Task requirements => Every record that follows must be set down word for word.

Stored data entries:
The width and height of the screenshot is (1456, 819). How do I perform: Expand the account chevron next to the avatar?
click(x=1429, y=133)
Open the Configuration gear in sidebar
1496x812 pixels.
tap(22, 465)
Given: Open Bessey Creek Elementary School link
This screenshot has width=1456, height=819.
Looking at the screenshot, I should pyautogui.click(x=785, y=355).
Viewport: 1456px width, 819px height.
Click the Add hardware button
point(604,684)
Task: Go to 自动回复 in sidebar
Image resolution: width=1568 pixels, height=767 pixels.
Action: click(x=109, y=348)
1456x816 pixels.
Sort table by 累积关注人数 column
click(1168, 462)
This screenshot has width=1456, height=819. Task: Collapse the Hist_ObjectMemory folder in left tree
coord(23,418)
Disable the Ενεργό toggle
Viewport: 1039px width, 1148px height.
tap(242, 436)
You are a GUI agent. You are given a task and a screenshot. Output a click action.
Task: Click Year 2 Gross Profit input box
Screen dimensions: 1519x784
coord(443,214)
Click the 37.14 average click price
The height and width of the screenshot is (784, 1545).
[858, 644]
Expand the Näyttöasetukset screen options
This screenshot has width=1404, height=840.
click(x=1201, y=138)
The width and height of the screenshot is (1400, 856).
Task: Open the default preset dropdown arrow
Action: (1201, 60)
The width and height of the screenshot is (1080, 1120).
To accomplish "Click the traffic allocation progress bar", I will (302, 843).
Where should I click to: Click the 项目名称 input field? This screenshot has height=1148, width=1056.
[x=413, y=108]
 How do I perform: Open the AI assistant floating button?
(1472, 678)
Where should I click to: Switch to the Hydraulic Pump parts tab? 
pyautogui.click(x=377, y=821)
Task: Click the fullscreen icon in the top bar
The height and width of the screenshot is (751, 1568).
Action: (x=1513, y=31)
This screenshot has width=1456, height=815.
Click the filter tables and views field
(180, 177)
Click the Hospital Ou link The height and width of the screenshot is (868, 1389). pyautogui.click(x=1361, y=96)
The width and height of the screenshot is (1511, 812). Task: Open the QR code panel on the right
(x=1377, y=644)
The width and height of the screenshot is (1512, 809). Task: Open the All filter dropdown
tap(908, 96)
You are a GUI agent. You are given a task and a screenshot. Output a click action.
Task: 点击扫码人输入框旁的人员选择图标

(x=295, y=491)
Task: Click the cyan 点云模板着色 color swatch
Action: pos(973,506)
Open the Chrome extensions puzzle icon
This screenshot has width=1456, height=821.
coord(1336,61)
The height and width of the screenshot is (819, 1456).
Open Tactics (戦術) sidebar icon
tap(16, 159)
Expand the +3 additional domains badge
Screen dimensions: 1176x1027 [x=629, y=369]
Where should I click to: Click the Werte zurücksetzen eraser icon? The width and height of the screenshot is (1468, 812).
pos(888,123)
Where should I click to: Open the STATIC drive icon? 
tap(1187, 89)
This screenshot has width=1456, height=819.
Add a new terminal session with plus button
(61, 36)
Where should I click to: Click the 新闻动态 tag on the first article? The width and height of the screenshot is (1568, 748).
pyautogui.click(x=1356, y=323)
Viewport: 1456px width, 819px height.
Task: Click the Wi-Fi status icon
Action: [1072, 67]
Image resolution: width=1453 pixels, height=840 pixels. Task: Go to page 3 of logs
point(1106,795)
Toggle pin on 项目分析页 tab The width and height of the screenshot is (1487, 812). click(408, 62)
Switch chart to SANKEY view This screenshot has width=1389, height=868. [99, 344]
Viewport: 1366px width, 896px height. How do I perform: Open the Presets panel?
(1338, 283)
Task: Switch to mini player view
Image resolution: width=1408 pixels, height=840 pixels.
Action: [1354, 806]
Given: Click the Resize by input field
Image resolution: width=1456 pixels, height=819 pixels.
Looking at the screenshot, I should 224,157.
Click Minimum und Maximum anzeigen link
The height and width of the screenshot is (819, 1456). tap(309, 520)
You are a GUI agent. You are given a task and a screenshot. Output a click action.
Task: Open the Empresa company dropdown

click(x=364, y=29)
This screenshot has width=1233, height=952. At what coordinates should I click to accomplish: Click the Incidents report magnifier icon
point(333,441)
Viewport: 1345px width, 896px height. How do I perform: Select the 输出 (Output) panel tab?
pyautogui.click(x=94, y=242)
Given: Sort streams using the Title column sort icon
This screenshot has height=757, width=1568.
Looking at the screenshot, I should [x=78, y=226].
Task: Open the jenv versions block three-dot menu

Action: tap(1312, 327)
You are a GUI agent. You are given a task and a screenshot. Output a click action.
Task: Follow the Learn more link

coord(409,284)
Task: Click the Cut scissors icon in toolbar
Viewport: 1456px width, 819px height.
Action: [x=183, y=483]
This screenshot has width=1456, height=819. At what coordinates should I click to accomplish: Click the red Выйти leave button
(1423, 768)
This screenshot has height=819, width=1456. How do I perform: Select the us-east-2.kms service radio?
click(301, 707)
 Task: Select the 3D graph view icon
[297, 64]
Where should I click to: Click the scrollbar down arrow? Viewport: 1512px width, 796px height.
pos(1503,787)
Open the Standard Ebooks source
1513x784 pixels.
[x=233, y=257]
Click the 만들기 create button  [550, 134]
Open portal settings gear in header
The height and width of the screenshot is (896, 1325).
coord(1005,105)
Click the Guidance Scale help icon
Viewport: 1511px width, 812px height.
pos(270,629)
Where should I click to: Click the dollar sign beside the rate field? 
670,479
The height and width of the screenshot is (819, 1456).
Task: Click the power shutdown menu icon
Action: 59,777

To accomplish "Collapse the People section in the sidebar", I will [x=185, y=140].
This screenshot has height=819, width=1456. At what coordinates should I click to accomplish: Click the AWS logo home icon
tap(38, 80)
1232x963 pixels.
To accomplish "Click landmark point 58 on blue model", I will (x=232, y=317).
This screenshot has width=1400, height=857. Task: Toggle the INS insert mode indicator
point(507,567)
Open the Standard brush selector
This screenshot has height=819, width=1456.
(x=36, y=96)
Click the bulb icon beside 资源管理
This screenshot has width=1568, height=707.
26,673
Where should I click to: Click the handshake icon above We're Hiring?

Solution for this problem =>
The width and height of the screenshot is (1456, 819). How do I perform: Expand the account chevron next to the avatar?
click(x=1429, y=133)
Open the Configuration gear in sidebar
1496x812 pixels.
tap(22, 465)
Given: Open Bessey Creek Elementary School link
This screenshot has width=1456, height=819.
Looking at the screenshot, I should pyautogui.click(x=785, y=355).
Viewport: 1456px width, 819px height.
Click the Add hardware button
point(604,684)
Task: Go to 自动回复 in sidebar
Image resolution: width=1568 pixels, height=767 pixels.
Action: click(x=109, y=348)
1456x816 pixels.
Sort table by 累积关注人数 column
click(1168, 462)
This screenshot has width=1456, height=819. Task: Collapse the Hist_ObjectMemory folder in left tree
coord(23,418)
Disable the Ενεργό toggle
Viewport: 1039px width, 1148px height.
tap(242, 436)
You are a GUI agent. You are given a task and a screenshot. Output a click action.
Task: Click Year 2 Gross Profit input box
Screen dimensions: 1519x784
coord(443,214)
Click the 37.14 average click price
The height and width of the screenshot is (784, 1545).
[858, 644]
Expand the Näyttöasetukset screen options
This screenshot has width=1404, height=840.
click(x=1201, y=138)
The width and height of the screenshot is (1400, 856).
Task: Open the default preset dropdown arrow
Action: (1201, 60)
The width and height of the screenshot is (1080, 1120).
To accomplish "Click the traffic allocation progress bar", I will (302, 843).
Where should I click to: Click the 项目名称 input field? This screenshot has height=1148, width=1056.
[x=413, y=108]
 How do I perform: Open the AI assistant floating button?
(1472, 678)
Where should I click to: Switch to the Hydraulic Pump parts tab? 
pyautogui.click(x=377, y=821)
Task: Click the fullscreen icon in the top bar
The height and width of the screenshot is (751, 1568).
Action: (x=1513, y=31)
This screenshot has width=1456, height=815.
Click the filter tables and views field
(180, 177)
Click the Hospital Ou link The height and width of the screenshot is (868, 1389). pyautogui.click(x=1361, y=96)
The width and height of the screenshot is (1511, 812). Task: Open the QR code panel on the right
(x=1377, y=644)
The width and height of the screenshot is (1512, 809). Task: Open the All filter dropdown
tap(908, 96)
You are a GUI agent. You are given a task and a screenshot. Output a click action.
Task: 点击扫码人输入框旁的人员选择图标

(x=295, y=491)
Task: Click the cyan 点云模板着色 color swatch
Action: pos(973,506)
Open the Chrome extensions puzzle icon
This screenshot has width=1456, height=821.
coord(1336,61)
The height and width of the screenshot is (819, 1456).
Open Tactics (戦術) sidebar icon
tap(16, 159)
Expand the +3 additional domains badge
Screen dimensions: 1176x1027 [x=629, y=369]
Where should I click to: Click the Werte zurücksetzen eraser icon? The width and height of the screenshot is (1468, 812).
pos(888,123)
Where should I click to: Open the STATIC drive icon? 
tap(1187, 89)
This screenshot has width=1456, height=819.
Add a new terminal session with plus button
(61, 36)
Where should I click to: Click the 新闻动态 tag on the first article? The width and height of the screenshot is (1568, 748).
pyautogui.click(x=1356, y=323)
Viewport: 1456px width, 819px height.
Task: Click the Wi-Fi status icon
Action: [1072, 67]
Image resolution: width=1453 pixels, height=840 pixels. Task: Go to page 3 of logs
point(1106,795)
Toggle pin on 项目分析页 tab The width and height of the screenshot is (1487, 812). click(408, 62)
Switch chart to SANKEY view This screenshot has width=1389, height=868. [99, 344]
Viewport: 1366px width, 896px height. How do I perform: Open the Presets panel?
(1338, 283)
Task: Switch to mini player view
Image resolution: width=1408 pixels, height=840 pixels.
Action: [1354, 806]
Given: Click the Resize by input field
Image resolution: width=1456 pixels, height=819 pixels.
Looking at the screenshot, I should 224,157.
Click Minimum und Maximum anzeigen link
The height and width of the screenshot is (819, 1456). tap(309, 520)
You are a GUI agent. You are given a task and a screenshot. Output a click action.
Task: Open the Empresa company dropdown

click(x=364, y=29)
This screenshot has width=1233, height=952. At what coordinates should I click to accomplish: Click the Incidents report magnifier icon
point(333,441)
Viewport: 1345px width, 896px height. How do I perform: Select the 输出 (Output) panel tab?
pyautogui.click(x=94, y=242)
Given: Sort streams using the Title column sort icon
This screenshot has height=757, width=1568.
Looking at the screenshot, I should [x=78, y=226].
Task: Open the jenv versions block three-dot menu

Action: tap(1312, 327)
You are a GUI agent. You are given a task and a screenshot. Output a click action.
Task: Follow the Learn more link

coord(409,284)
Task: Click the Cut scissors icon in toolbar
Viewport: 1456px width, 819px height.
Action: [x=183, y=483]
This screenshot has width=1456, height=819. At what coordinates should I click to accomplish: Click the red Выйти leave button
(1423, 768)
This screenshot has height=819, width=1456. How do I perform: Select the us-east-2.kms service radio?
click(301, 707)
 Task: Select the 3D graph view icon
[297, 64]
Where should I click to: Click the scrollbar down arrow? Viewport: 1512px width, 796px height.
pos(1503,787)
Open the Standard Ebooks source
1513x784 pixels.
[x=233, y=257]
Click the 만들기 create button  [550, 134]
Open portal settings gear in header
The height and width of the screenshot is (896, 1325).
coord(1005,105)
Click the Guidance Scale help icon
Viewport: 1511px width, 812px height.
pos(270,629)
Where should I click to: Click the dollar sign beside the rate field? 
670,479
The height and width of the screenshot is (819, 1456).
Task: Click the power shutdown menu icon
Action: 59,777

To accomplish "Collapse the People section in the sidebar", I will [x=185, y=140].
This screenshot has height=819, width=1456. At what coordinates should I click to accomplish: Click the AWS logo home icon
tap(38, 80)
1232x963 pixels.
To accomplish "Click landmark point 58 on blue model", I will (x=232, y=317).
This screenshot has width=1400, height=857. Task: Toggle the INS insert mode indicator
point(507,567)
Open the Standard brush selector
This screenshot has height=819, width=1456.
(x=36, y=96)
Click the bulb icon beside 资源管理
This screenshot has width=1568, height=707.
26,673
Where should I click to: Click the handshake icon above We're Hiring?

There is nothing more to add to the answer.